リナリアは先ほど引きずられるように歩いた建物の間をすり抜け大通りに出ると、息切れしながらも必死に叫んだ。
「すみません! 賊がっ……賊が出ましたっ!! 助けてください! 警吏隊を! 誰かっ……!!」
大通りは人通りも多い。
必死に大声を出すリナリアに道行く人の何人かが立ち止まったが、返り血を浴びて凄惨な状態のリナリアに気づくとギョッとしたように目を向き、関わりたくないとでもいうように視線を逸らして足早に立ち去っていく。
(そ、そんな……)
絶望に目の前が真っ暗になりかけた、その瞬間。
「賊はどこなの? 案内してちょうだい」
目の前で急停止した馬車から、しなやかな体を滑らせるようにして素早く降りてきた若い女性が、腰に下げた剣に手を当てながらリナリアの叫びに応えた。
こんなときだというのに、リナリアは束の間見惚れてしまう。小柄なリナリアからだと見上げるほど上背のあるその女性は、簡素なパンツスタイルに身を包んでいたが、ハッとするような洗練された雰囲気があった。
一瞬で我に返ったリナリアは自分の今来た方向を指さし縋るような声を出す。
「こちらですっ! ルカが……、今一人で戦っていて……」
「大丈夫よ、わたくしに任せて。あなたたち、ついてきなさい」
「ひ、ひめ……いえ、アイリーン様。勝手な行動はお控えください!」
「いいから! 責任はわたくしが取るわ」
後ろから現れた騎士らしき男たちの焦ったような声を鋭く一刀両断すると、脇目も振らず一番に走り出す。
それに続いた騎士たちに一拍遅れてリナリアも後を追った。
その場を離れていた時間はそう長くなかったが、リナリアが引きずり込まれた裏路地が遠くに見えてくると想像以上に状況が悪化しているのがわかる。
大勢に一人で対峙していたルカシオンは満身創痍のようで、ぜいぜいと呼吸を乱し、体にはところどころ傷もできていた。

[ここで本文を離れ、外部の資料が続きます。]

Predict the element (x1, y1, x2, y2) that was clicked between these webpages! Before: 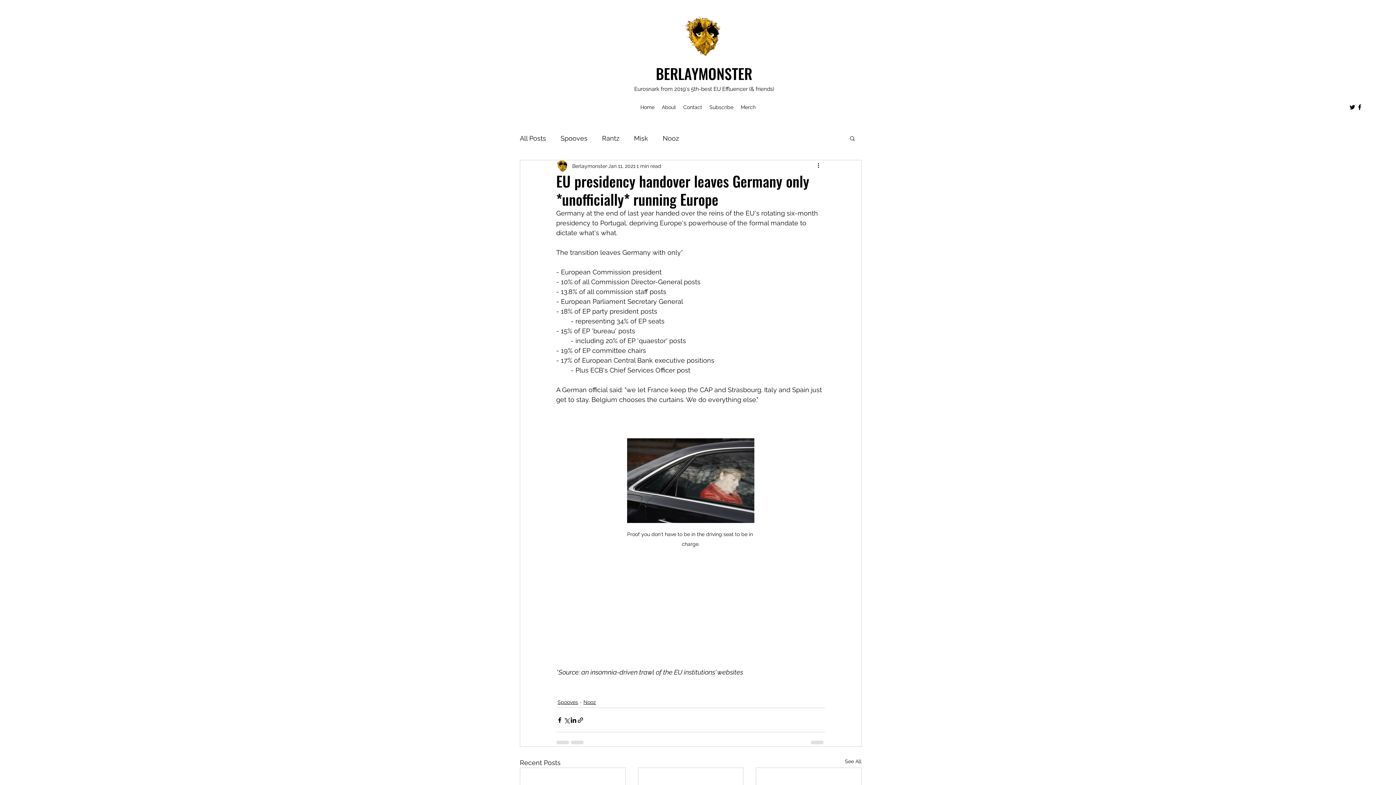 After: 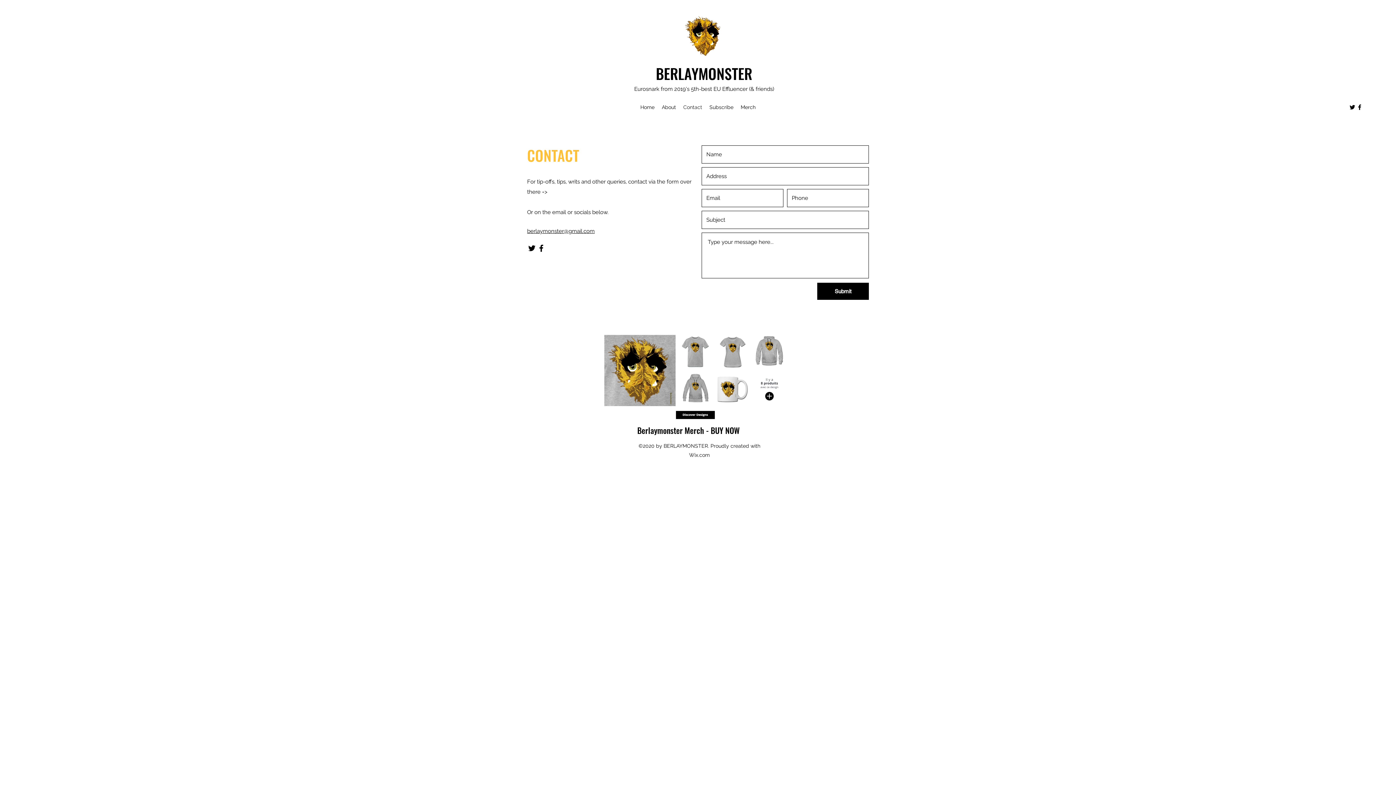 Action: label: Contact bbox: (679, 101, 705, 112)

眉下も横一線に切られていたようで、たらりと垂れてきた自分の血に彼が気を取られた瞬間。隙をついて賊の一人が大きいナイフのようなものを振りかぶった。
「危ない!」
そう叫んだのは誰だったのだろうか。
目の前で起こっていることがリナリアには全てスローモーションのように感じられた。
ナイフが今にも彼の胸に突き立てられそうになるのを見ながら、臆病でなんの力も持たない自分のことを心の奥底から呪う。
(どうして……どうして私の体は動かないの)
いつも助けられてばかりだった。
孤児院にいたときも、王都に来てからも。
ルカシオンの後ろに庇われて、彼の大きな背中が目の前にあると安心して……。
でも、そんな安寧の先に彼を失う未来があるというのなら、そんなものなんの意味もない。だから――
――
(どうか、神様、お願いします……! 私のもっている全部を捧げたって構わないから……どうか彼のことを助けて……!)
その願いは叶えられた。
神様ではなく……ひとりのお姫様によって。
――ガキンッ
金属同士の擦れ合う鈍い音があたりに響く。
はっと声にならない息を喉奥から絞り出したリナリアの目には、勇ましく剣でナイフを薙ぎ払いながらルカシオンの目の前に飛び出した、ひとりの少女の姿が映った。
勇敢なその少女は、風のような速さで駆け回っては、その細腕で幾度も剣を振り、数人の騎士たちと協力しながら次々と賊を打ち負かしていく。
リナリアはただひたすら、ルカシオンの姿を見つめていた。
勇敢な少女を食い入るように見つめる、彼の姿を。